Aunque desde la antigua y la nueva firma prefirieron no brindar detalles, no desconocieron a esta agencia el cambio de manos que se concretará a partir de esta noche, pero nada se dijo sobre posibles modificaciones en lo edilicio.

El arquitecto Horacio Spinetto, asesor del área de Bares Notables del gobierno porteño y ex coordinador del programa “Los Barrios Porteños” de la Dirección de Patrimonio e Instituto Histórico del Ministerio de Cultura, explicó a Télam parte de la normativa que rige para los Bares patrimoniales.

“No hay ningún tipo de restricción edilicia en los bares Notables en la medida en que el rubro que se quiera poner esté permitido por el Código de Planeamiento Urbano”, dijo y agregó que “hay cafés notables que están catalogados y eso impide que se hagan refacciones arquitectónicas, pero si no lo está, se puede tocar”.

Cuando el edificio tiene características arquitectónicas históricas, suele estar catalogado, pero según comentó Spinetto, “el de La Perla no creo que lo esté, pero es sitio de interés cultural”.

El antecedente más cercano es el bar de Los 36 Billares, adquirido por la firma La Continental, que iba a desaparecer como tal y convertirse en una pizzería, “pero a través de contactos entre el Gobierno de la Ciudad y el dueño, se mantuvieron iguales las características”, según Spinetto.

“Al tratarse de un café notable, deberían realizar un pedido de asesoramiento a la Comisión de Cafés Notables, para que se les informe sobre lo que se puede hacer y lo que no”, aseguro el arquitecto sobre el procedimiento que debería encarar el nuevo propietario de La Perla.

Vox Dei, Lito Nebia, Rodolfo García (baterista de Almendra y productor de los shows de la confitería como Director Nacional de Artes), fueron parte de los músicos que dejaron su huella con los encuentros en La Perla e inspiraron con sus letras a los turistas y vecinos que pasaron por allí.
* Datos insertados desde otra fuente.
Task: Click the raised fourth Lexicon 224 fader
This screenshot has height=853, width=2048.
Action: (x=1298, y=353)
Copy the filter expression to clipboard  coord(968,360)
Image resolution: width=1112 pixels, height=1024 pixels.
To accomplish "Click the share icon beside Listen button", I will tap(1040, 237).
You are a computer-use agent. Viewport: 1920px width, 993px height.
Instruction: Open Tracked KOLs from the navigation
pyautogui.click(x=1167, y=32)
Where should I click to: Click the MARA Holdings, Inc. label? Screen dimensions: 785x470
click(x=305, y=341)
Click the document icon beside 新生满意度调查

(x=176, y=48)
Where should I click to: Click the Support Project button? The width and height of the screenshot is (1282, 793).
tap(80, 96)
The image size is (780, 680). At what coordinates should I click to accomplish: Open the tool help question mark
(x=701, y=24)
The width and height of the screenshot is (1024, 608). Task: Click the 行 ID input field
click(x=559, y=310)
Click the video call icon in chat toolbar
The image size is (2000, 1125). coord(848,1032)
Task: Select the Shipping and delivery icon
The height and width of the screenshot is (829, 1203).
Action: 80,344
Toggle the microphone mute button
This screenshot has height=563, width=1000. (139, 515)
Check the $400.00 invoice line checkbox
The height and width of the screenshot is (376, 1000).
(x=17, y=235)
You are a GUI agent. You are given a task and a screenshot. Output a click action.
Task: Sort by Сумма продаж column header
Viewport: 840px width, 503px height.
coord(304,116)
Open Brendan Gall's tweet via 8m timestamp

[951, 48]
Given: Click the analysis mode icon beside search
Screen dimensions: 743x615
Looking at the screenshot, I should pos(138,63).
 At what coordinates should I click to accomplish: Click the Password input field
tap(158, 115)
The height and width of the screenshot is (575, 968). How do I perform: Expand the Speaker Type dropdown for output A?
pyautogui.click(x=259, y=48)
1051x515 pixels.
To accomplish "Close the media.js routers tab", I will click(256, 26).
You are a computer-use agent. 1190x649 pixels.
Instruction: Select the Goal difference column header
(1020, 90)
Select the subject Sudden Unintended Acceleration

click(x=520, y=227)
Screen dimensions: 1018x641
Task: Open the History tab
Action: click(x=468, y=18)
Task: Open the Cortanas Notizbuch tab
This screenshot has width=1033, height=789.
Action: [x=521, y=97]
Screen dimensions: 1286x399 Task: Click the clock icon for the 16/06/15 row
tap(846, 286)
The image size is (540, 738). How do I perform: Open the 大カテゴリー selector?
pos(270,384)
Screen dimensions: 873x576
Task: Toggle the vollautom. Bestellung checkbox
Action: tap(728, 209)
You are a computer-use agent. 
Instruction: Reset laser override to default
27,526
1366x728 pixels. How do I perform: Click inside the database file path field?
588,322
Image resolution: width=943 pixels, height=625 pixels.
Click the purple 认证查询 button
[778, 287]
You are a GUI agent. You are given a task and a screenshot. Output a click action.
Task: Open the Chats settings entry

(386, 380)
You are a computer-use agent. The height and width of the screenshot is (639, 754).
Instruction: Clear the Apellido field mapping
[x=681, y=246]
“Me acuerdo de la bohemia y de la camaradería que se respiraba en este bar en los años 70, charlabas de mesa a mesa y nunca se negaban cigarrillos; además de ser el bar más tranquilo de la Ciudad y donde se puede venir a leer libros”, cuenta Tomas Escobar, vecino de la zona que toma café en La Perla desde hace más de 10 años.

Escobar transmite el clima de desazón que se respiraba hoy en La Perla: “No me gusta este cambio, porque acá esta el recuerdo de ser el lugar de reencuentro con los músicos y esa historia que se la conté a mis hijos, se va”.

“Apelo a que los nuevos dueños de La Americana mantengan el escenario, las fotos y no se sienta el cambio”, dijo a Télam Pedro, otro fanático del rock argentino que frecuenta el lugar desde hace muchos años, quien añora las largas filas en la puerta de La Perla para asistir a los shows.

Leonardo es uno de los músicos que hoy se despedía del lugar con su mujer tomando un café y sacándose fotografías en el escenario.

“Me emociona y me pone muy triste, esa energía de lo vivido se va con la gente que tocó acá”, dijo a Télam Leonardo, mientras recordaba las palabras de Ernesto Montiel, pionero de la armonía litoraleña y del chamamé: “La música dice lo que no se puede decir con palabras, maneja solo las emociones, por eso, ojalá que haya más lugares de arte como este”.